Image: Théâtre Alchimic

Image: Théâtre Alchimic

Sur la scène, habillée du voile obscur de la pénombre, une femme attend le spectateur d’entrée de jeu. L’intrigue est alors lancée dans un décor super-pop psychédélique, aux reflets et à l’ambiance qui renvoient tout droit vers l’enthousiasme et l’énergie du début des trente glorieuses. L’action, s’il est besoin de la résumer, se déroule en huis-clos dans un grand salon bourgeois. Huit femmes se retrouvent seules, bloquées en pleine période de Noël dans une grande maison en pleine campagne. Un homme est mort dans la chambre, abattu par un poignard planté dans le dos. Cet homme, le spectateur ne le verra pas, le jeu des mystères allant jusqu’à ne pas dévoiler ses traits. L’intrigue de la pièce prend alors tout son sens, et c’est avec délectation que le jeu des faux-semblants va voler en éclats dans cette famille de la bonne bourgeoisie française à la quête du meurtrier. Ou s’agirait-il d’une meurtrière ? Car au fur et à mesure que l’intrigue avance, comme un chat tirant sur une pelote de laine, le spectateur découvre que chacune de ces femmes avait en fait une bonne raison de vouloir tuer le malheureux.
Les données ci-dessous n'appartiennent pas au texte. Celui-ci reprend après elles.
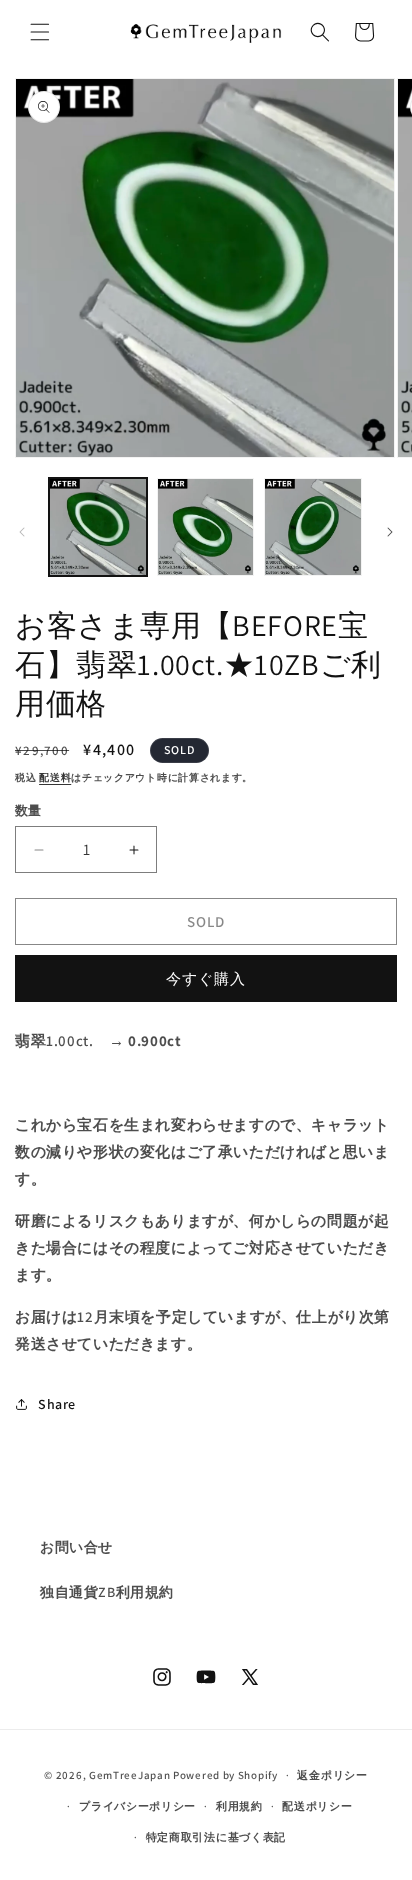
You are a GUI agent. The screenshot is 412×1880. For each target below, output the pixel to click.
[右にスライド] (390, 532)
8 femmes fait partie de ces œuvres intemporelles qui ont laissé une empreinte sur le grand public, s’inscrivant ainsi dans l’histoire de la mise en scène tant théâtrale que cinématographique. Lorsqu’il s’agit d’évoquer cette œuvre, il est impossible de ne pas penser à l’adaptation cinématographique de François Ozon. Malgré une première version au cinéma en 1960 sous le titre « La nuit des suspectes » par Victor Merenda, c’est surtout le film d’Ozon et son sublime bouquet d’actrices qui demeure inoubliable.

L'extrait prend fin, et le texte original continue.